La paciencia

La paciencia es el valor que nos hace como personas: tolerar, comprender, padecer y soportar los contratiempos y las advertencias con fortaleza y por ende sin lamentos; esto es posible porque uno aprende a actuar acorde a cada circunstancia, moderando las palabras y la conducta en esos momentos.

La paciencia es un rasgo de carácter que nos permite pasar por situaciones caóticas sin derrumbarnos, nos permite educar a nuestros hijos sin gritos y aceptar a los compañeros de trabajo sin deprimirnos, entre muchas otras cosas.

Paciencia es la cualidad de tolerar o soportar dolor o dificultades sin quejas. Por otra parte, el no detenerse a considerar las posibilidades reales de éxito, tiempo y esfuerzo que se necesitan para alcanzar un determinado fin, es el principal obstáculo del desarrollo de este valor y se denomina impaciencia.
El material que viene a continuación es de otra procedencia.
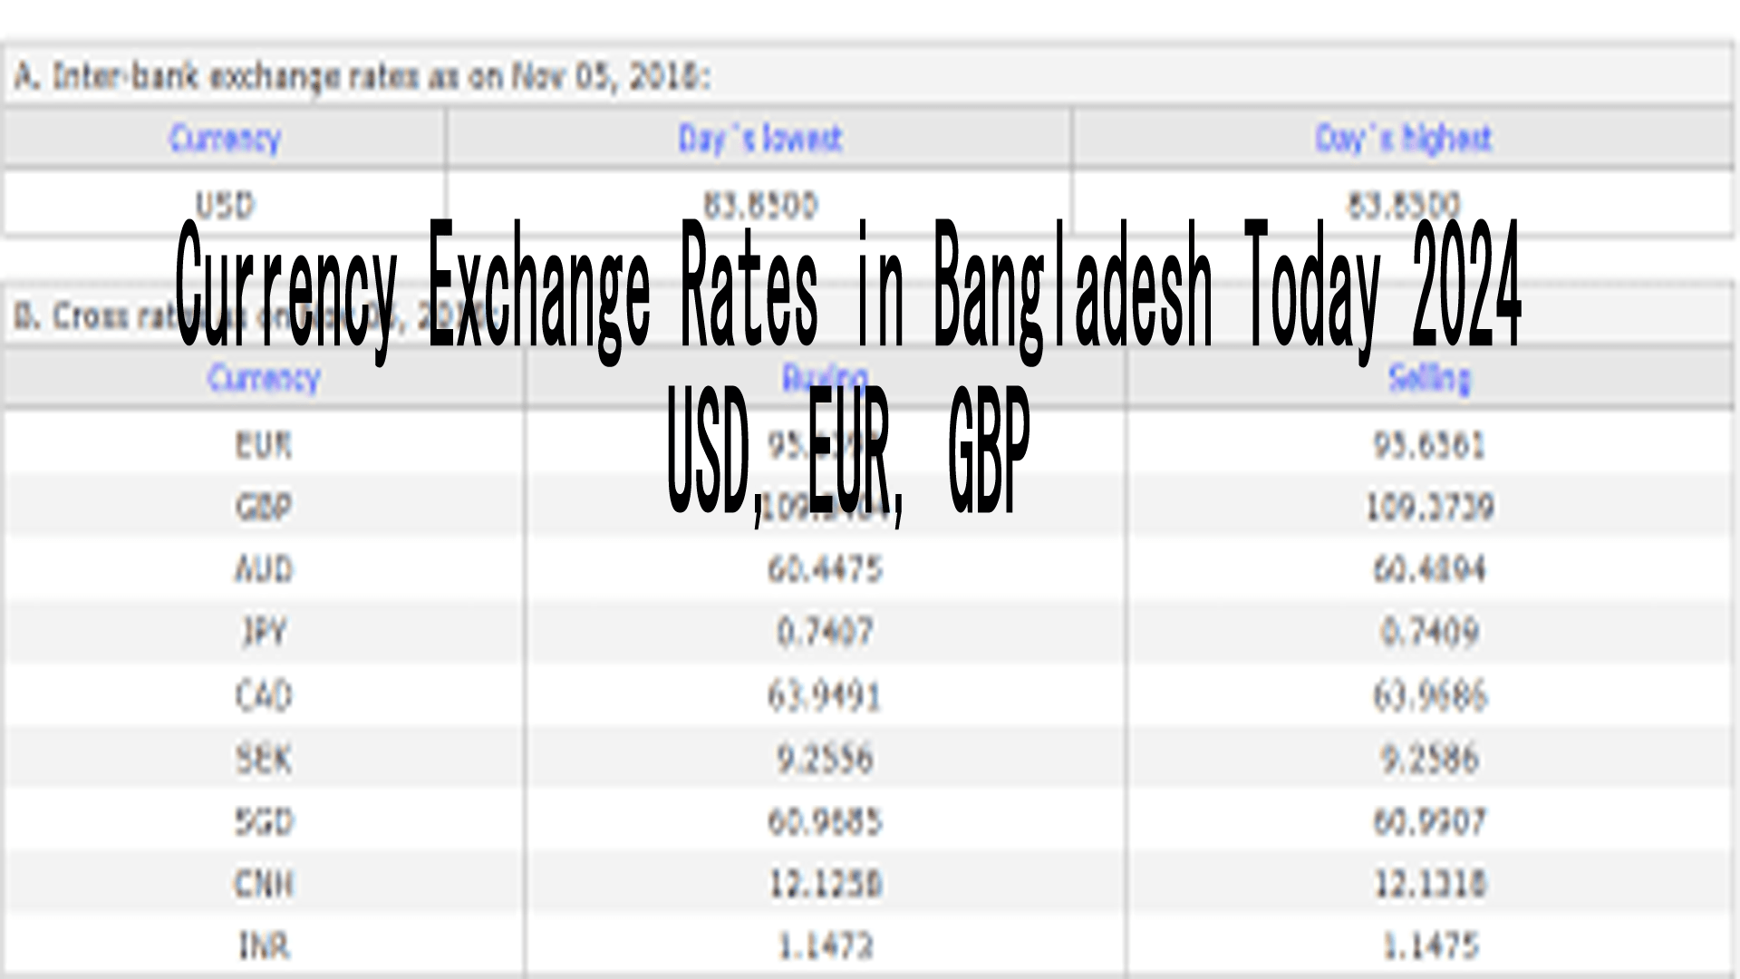
Task: Select the USD inter-bank row
Action: [225, 204]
Tan es así, que uno debe moderarse para evitar cargarse de demasiados compromisos que posiblemente no los podrán cumplir.

La paciencia es un ejercicio de amor, fe y humildad que hace crecer a las personas.

La paciencia es amarga, pero sus frutos son dulces.

La Paciencia como fruto del Espíritu Santo, nos ayudará a fortalecer nuestras relaciones sociales en búsqueda de una Paz firme.